____ RECORDS FOR THIS EXERCISE

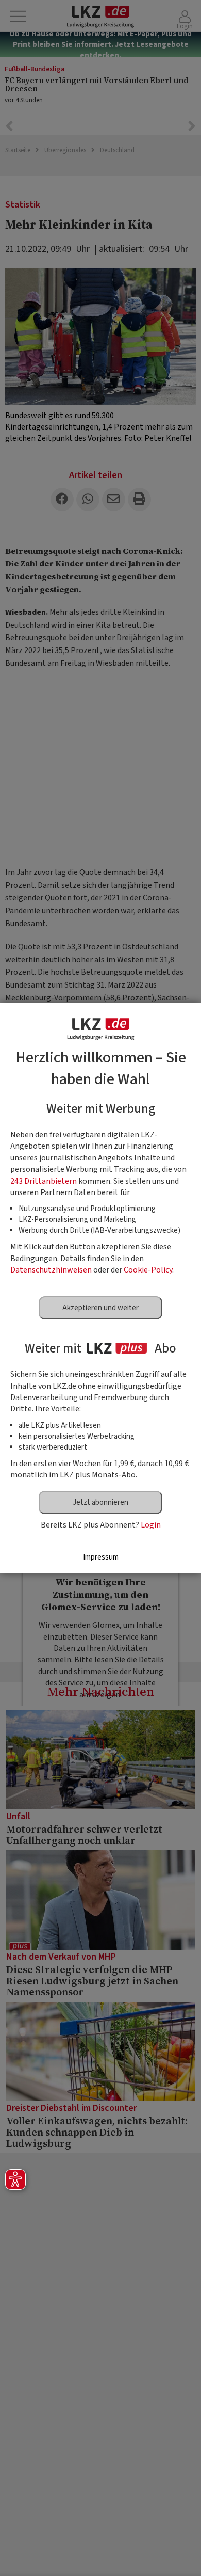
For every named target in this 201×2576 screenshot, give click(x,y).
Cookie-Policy (148, 1270)
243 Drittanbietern (43, 1181)
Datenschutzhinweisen (51, 1270)
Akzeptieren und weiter (100, 1307)
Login (151, 1525)
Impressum (101, 1557)
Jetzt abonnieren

________

● EXERCISE INSTRUCTIONS
Print the data again word for word, pictures excluded.

● ANSWER AREA
For every named target in this 201×2576 screenshot, give click(x,y).
Cookie-Policy (148, 1270)
243 Drittanbietern (43, 1181)
Datenschutzhinweisen (51, 1270)
Akzeptieren und weiter (100, 1307)
Login (151, 1525)
Impressum (101, 1557)
Jetzt abonnieren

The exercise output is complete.